My son Louis was 9 when he was diagnosed with Acute Myeloid Leukaemia. His symptoms were night sweats (which didn’t give us too much concern but I now know were the first signs) loss of appetite, leading to weight loss and breathlessness. He was also very pale in colour. The symptoms only began about 3 weeks before he was diagnosed and initially the doctors thought he just had a chest infection. I had a feeling that something was “not right” and took him to a different doctor who sent us to A&E for blood tests. Louis completed four blocks of chemo and almost 6 months in isolation in hospital and has now thankfully made a full recovery, we are so proud of him.I wish I had known more about childhood cancer symptoms at the time as they are so often thought to be more minor ailments and valuable time can be lost.

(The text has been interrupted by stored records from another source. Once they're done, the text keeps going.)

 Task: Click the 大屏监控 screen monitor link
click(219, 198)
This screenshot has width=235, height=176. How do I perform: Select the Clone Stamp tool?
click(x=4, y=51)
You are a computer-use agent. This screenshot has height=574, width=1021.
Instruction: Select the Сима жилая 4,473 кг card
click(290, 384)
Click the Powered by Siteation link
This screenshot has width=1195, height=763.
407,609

My daughter had a small lump under her right ear- Atypical mumps said the GP. The only other symptom was thrashing around and moaning with pain during her sleep. Three visits to A and E (during which time the lump had grown considerably) followed by a trip to GOSH and she was diagnosed with Rhabdomyosarcoma. This was 20 years ago and she is now studying for a masters degree in Psychology with a view to working with children in Oncology departments.

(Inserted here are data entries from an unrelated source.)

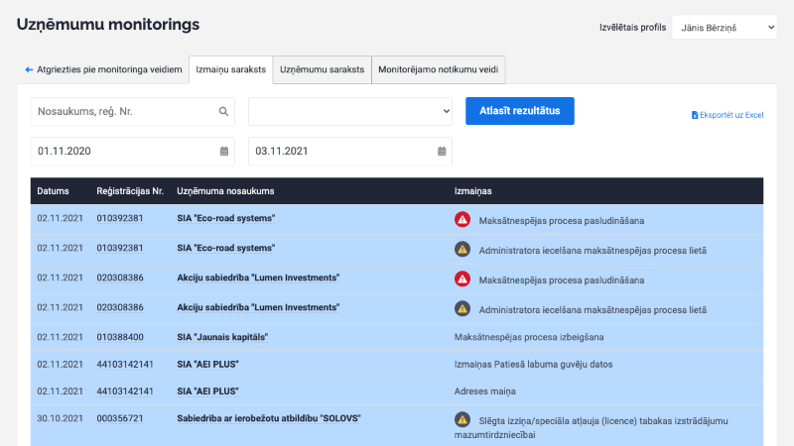The image size is (794, 446).
Task: Open calendar icon for start date 01.11.2020
Action: point(223,152)
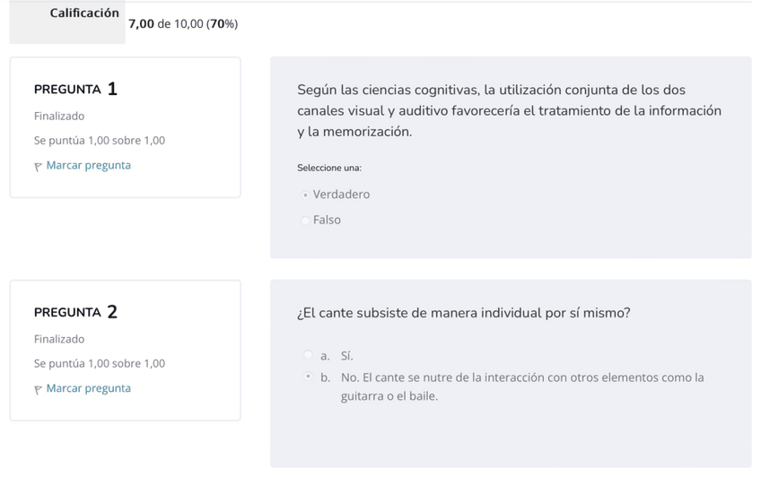Click the Finalizado status under Pregunta 1

tap(59, 117)
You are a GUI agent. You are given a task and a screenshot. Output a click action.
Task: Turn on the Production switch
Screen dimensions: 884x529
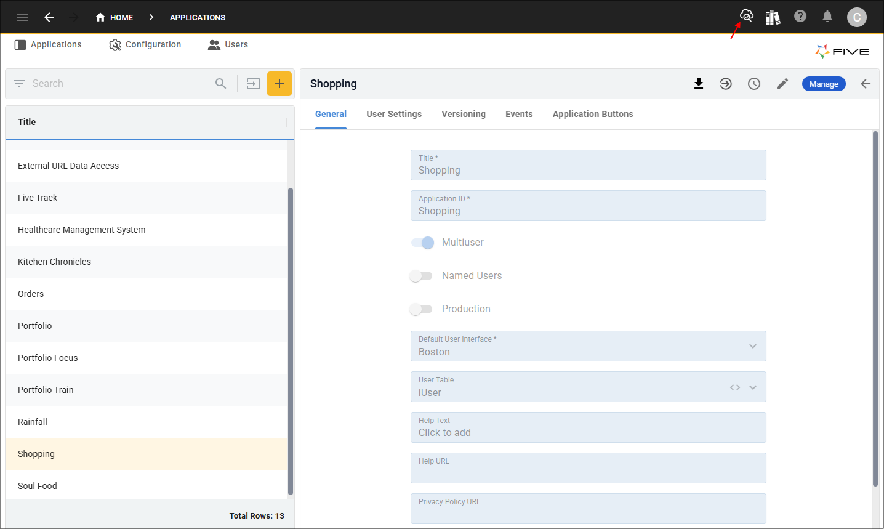[x=422, y=309]
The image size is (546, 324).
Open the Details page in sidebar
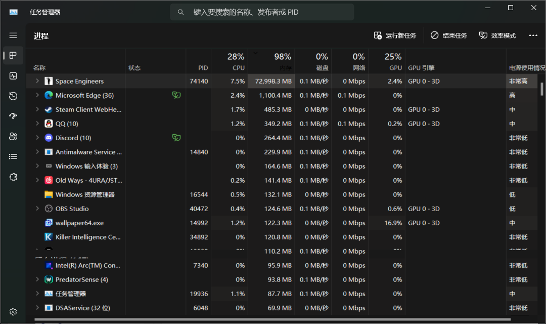click(13, 156)
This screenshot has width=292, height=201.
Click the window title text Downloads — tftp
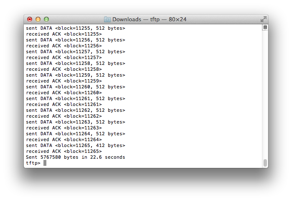point(136,19)
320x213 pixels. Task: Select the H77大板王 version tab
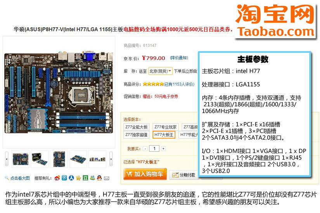(164, 135)
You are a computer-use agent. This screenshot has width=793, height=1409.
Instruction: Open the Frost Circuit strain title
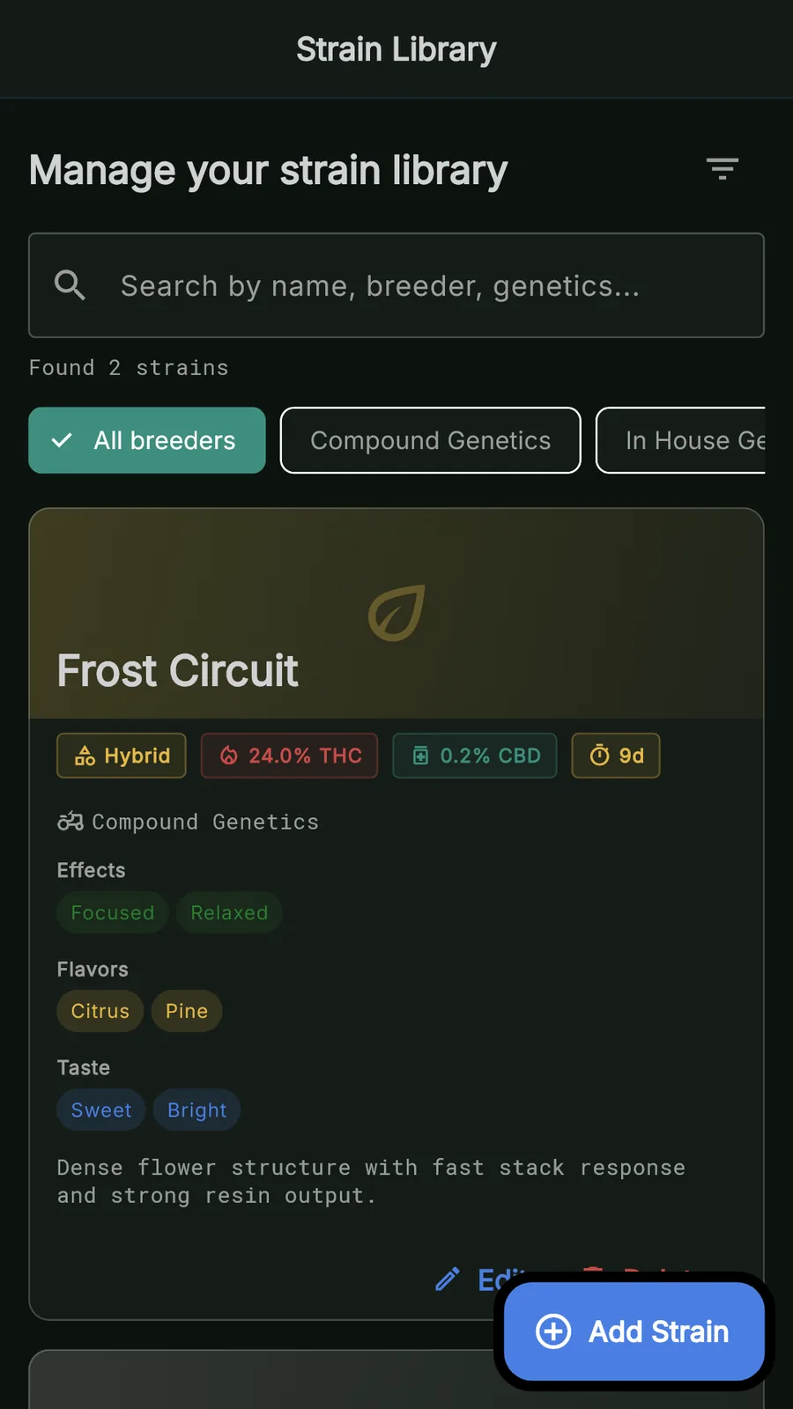[178, 671]
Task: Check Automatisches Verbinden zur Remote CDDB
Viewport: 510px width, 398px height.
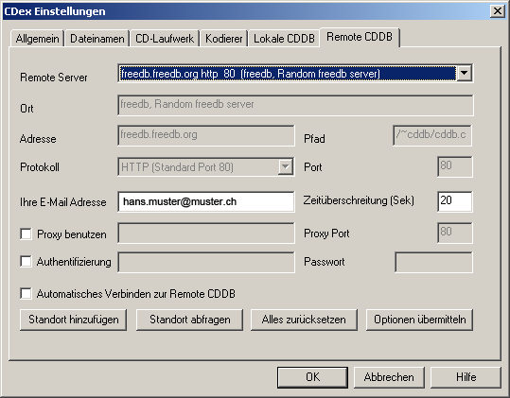Action: [x=26, y=293]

My son Otto was diagnosed with medullablastoma when he was 4. He suffered headaches, lethargy, agitation, restless sleeping while complaining of pain in his knees. GP said it was a virus. After another month he started vomiting as well and squint and double vision. GP said he was a mystery. I took him to several GPs but mother’s instinct finally convinced me to take him to AE. They rushed him into CTscan and saw swelling and lump in his brain. He had 5 cycles of extremely toxic chemo and suffered severe pain throughout. The cancer was almost gone after 6 mths but unfortunately came back with a vengeance. It was too late for radio and chemo had all but destroyed him. We were very blessed to have him at home with us for the last 2 months. I believe he knew he was dying but was completely at peace and happy with the knowledge that the angels would look after him.